Maher Jarrar examines how readers enter the world of Elias Khoury’s novels, drawn in by the first-person narrator, becoming “live witnesses” impelled to respond to the questions the author asks. His innovative and “experimental language” and “textual strategies” make him a “luminary” of world literature. Khoury’s early works, written during the Lebanese Civil War, pioneer a new and “second beginning” for the Lebanese novel, writes Abdo Wazen, re-visiting Little Gandhi’s and Beirut’s lost memories in The Journey of Little Gandhi. Saif Al-Rahbi also looks through the lens of the civil war, remarking on the shattering of language in City Gates and White Masks’ “harsh indictment of the civil war period”. Aida Fahmawi Watad takes on Elias Khoury’s moral questions in Children of the Ghetto – who writes history, who writes literature, and how can someone who is absent write his story? Yehouda Shenhav-Shahrabani explores the literary space-time continuum that he discovered on translating five of Khoury’s novels into Hebrew, while Raef Zreik discusses the author’s “suspicion of language and words” in his novels, the role of silence, and the “image of anti-writing”. Fakhri Saleh wonders whether the two novels of the trilogy may be “a kind of re-writing or meditation” through intertextuality to what has been previously written on the Palestinian cause. Suneela Mubayi relates how Elias Khoury became her mentor while studying for her PhD at NYU, and how she had the chance to visit the tomb of Ahmed Faris al-Shidyaq with both Elias Khoury and his translator Humphrey Davies. Chip Rossetti and Stephanie Petit review afresh The Kingdom of Strangers, City Gates and White Masks.

Our feature on Elias Khoury ends with the opening chapter of his as-yet-untranslated first novel, On the Interrelations of the Circle, translated by Paula Haydar, who has already translated three of Khoury’s early novels.

Other features in Banipal 67 are poems by two winners of the Moroccan Argana International Poetry Prize, Wadih Saadeh and Hawad. It also features more poems, by three young poets: Huda Fakhreddine (Lebanon), Mosab Abu Toha (Palestine) and Mohamed Arbi (Tunisia). Plus works by two well-known Iraqi writers: Muhammad Khudayyir writes “The Baghdad Tattoo”, about the influence on him of Iraqi pioneer short story writer Abdel Malik Nouri; Muhsin al-Musawi gives us a long chapter from his new novel Takhatur (Telepathy) which reveals the uncanny world of parapsychology and the fantastic; following it is an extract from an interview about the novel.

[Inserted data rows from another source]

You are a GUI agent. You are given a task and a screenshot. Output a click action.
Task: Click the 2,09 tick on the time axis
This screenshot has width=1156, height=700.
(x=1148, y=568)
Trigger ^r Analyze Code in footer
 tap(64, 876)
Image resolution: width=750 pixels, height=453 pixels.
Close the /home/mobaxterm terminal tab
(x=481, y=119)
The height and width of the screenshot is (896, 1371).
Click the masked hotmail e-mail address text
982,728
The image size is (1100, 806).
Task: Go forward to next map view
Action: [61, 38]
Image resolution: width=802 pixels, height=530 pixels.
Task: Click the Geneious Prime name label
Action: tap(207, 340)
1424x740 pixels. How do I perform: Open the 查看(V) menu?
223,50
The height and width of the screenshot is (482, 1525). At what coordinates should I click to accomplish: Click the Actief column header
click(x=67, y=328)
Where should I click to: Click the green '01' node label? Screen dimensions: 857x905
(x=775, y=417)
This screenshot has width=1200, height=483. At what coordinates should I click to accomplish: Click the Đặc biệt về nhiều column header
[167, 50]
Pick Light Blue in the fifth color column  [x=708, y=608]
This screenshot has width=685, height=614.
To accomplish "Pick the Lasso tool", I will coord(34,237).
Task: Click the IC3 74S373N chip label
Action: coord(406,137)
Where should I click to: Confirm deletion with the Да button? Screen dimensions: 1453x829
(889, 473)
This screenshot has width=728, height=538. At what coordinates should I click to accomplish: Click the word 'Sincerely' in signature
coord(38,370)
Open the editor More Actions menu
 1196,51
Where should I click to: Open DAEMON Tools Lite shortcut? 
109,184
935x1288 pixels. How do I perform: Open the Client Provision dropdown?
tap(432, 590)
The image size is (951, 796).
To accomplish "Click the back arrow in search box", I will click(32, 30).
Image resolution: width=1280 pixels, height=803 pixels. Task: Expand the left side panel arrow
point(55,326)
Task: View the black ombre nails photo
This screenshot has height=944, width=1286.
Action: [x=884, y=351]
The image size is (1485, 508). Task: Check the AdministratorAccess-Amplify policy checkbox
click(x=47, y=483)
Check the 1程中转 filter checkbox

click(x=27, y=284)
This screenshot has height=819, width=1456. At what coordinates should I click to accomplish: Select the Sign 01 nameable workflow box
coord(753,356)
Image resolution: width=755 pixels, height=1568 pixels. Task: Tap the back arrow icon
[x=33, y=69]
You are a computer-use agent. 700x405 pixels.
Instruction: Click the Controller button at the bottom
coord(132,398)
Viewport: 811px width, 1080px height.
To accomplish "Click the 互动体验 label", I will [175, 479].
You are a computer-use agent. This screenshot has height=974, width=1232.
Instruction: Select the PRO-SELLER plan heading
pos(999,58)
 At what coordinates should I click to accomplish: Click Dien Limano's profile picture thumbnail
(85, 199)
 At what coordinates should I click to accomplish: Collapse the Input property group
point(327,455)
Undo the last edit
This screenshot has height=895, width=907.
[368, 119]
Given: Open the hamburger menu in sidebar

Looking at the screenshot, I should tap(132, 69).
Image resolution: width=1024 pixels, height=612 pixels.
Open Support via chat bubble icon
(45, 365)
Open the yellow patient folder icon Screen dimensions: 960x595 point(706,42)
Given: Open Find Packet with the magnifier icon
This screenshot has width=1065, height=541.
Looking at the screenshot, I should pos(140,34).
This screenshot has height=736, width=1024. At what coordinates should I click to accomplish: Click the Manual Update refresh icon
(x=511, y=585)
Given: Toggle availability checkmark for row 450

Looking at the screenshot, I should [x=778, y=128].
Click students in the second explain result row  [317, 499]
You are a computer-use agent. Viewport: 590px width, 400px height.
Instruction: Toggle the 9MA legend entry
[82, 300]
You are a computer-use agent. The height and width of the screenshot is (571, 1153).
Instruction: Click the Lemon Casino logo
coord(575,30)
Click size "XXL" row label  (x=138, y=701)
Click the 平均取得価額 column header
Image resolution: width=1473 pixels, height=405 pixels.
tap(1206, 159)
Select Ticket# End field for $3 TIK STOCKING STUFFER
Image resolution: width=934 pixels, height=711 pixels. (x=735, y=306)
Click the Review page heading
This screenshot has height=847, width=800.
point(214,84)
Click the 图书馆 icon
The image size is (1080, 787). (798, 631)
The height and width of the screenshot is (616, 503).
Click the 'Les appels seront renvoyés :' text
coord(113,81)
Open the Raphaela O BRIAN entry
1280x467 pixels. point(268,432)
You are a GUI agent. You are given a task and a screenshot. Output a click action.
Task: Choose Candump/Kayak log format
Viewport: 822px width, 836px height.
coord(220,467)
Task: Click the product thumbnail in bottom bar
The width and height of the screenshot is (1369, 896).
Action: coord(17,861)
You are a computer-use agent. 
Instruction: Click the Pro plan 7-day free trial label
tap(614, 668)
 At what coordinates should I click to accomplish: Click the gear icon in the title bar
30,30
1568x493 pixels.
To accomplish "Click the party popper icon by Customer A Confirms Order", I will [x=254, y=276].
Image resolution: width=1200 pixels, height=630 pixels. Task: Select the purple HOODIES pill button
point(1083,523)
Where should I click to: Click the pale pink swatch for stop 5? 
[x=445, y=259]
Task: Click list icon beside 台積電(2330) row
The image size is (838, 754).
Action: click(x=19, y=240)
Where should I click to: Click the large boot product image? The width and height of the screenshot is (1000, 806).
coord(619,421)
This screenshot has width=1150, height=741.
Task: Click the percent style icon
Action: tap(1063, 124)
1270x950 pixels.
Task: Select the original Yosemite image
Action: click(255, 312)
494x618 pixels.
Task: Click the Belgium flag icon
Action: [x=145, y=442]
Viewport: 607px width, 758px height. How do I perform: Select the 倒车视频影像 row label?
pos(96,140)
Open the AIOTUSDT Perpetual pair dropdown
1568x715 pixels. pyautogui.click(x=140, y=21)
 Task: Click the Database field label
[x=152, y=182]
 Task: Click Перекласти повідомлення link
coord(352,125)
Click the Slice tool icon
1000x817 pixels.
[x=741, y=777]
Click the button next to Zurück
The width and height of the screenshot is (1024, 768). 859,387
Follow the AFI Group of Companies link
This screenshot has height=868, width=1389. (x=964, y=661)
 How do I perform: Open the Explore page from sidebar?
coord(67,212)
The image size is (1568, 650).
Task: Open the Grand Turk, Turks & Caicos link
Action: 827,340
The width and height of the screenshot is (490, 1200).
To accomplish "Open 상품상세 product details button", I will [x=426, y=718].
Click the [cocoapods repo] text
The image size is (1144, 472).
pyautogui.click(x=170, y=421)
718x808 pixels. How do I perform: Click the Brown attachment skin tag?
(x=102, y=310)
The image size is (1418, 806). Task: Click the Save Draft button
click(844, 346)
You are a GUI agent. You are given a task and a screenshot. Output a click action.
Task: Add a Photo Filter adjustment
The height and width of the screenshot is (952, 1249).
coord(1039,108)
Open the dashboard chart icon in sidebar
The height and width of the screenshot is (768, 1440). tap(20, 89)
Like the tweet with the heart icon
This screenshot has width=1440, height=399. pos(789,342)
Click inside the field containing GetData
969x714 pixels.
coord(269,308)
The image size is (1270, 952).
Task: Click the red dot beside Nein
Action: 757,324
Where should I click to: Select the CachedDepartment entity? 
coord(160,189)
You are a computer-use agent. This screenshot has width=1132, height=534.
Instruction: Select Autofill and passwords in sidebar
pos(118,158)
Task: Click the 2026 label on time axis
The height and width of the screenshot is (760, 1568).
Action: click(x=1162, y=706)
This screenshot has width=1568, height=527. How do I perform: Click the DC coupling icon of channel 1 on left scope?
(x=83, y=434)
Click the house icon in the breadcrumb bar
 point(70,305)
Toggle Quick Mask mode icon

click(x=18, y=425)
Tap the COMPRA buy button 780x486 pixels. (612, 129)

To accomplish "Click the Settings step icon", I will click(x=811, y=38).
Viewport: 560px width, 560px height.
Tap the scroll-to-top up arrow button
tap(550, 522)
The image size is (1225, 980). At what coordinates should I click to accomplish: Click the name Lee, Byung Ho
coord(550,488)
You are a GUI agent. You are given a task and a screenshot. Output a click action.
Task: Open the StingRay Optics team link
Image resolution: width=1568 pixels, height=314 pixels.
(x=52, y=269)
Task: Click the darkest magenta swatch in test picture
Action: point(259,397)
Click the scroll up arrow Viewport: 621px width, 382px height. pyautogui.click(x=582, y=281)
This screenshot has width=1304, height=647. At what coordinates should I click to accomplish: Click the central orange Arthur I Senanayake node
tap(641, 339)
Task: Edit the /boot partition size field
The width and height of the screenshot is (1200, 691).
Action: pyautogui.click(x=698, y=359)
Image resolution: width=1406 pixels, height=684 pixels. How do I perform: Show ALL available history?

Every Spring issue of Banipal we introduce excerpts from six shortlisted novels of the International Prize for Arabic Fiction. This year the 2020 prize was awarded online on 14 April. The winner was Abdelouahab Aissaoui for his historical novel The Spartan Court.

Amjad NasserThe issue opens with an examination by critic Fakhri Saleh of the poetic vision of sorely missed poet and writer Amjad Nasser, who tragically died last year, a poetic vision which harnesses “the creative power of narrative with the special features of the prose poem”.


Our Page One spotlight is given over to Jan Dost, who writes about the dilemma of the force field exerted by his two languages, Kurdish and Arabic.


Keep safe and well and far from coronavirus.